**Assignment**
Could you set down only the lines from the one including "Switch to the Sensors tab in GPU-Z" to the end of the records below, inclusive and exact, leaving pictures out?

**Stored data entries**
• • • • •
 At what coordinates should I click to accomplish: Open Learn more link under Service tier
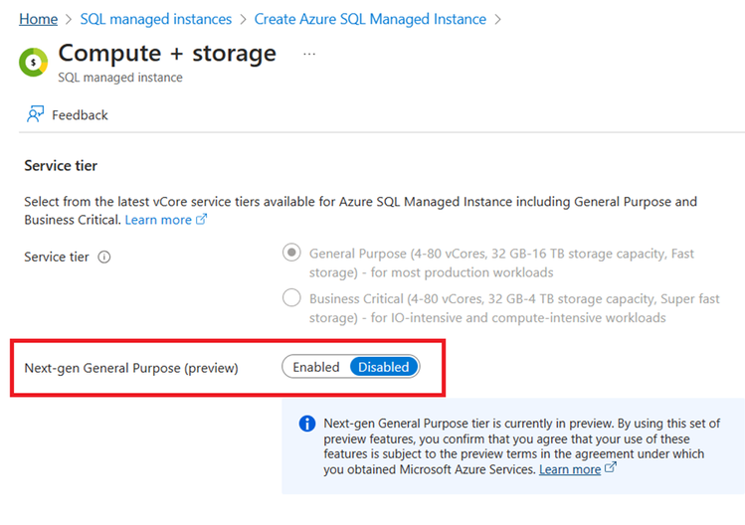[158, 220]
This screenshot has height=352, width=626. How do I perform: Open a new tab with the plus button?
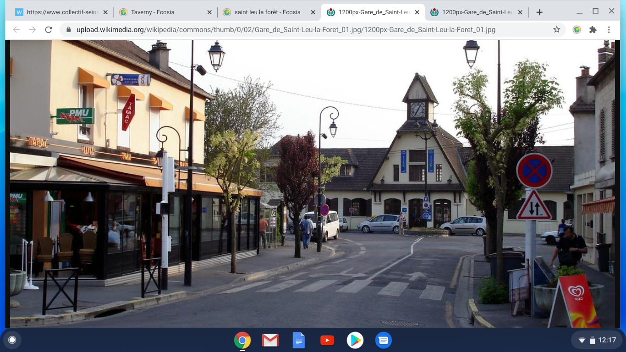pyautogui.click(x=539, y=12)
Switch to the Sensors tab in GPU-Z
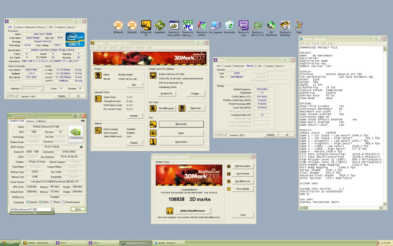Viewport: 393px width, 246px height. (30, 121)
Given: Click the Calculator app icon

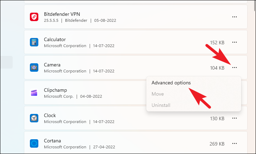Looking at the screenshot, I should [34, 42].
• • • • •
**Solution for this task**
Switch to the Sensors tab in GPU-Z
Viewport: 393px width, 246px height. (30, 121)
Given: Click the Calculator app icon

Looking at the screenshot, I should [34, 42].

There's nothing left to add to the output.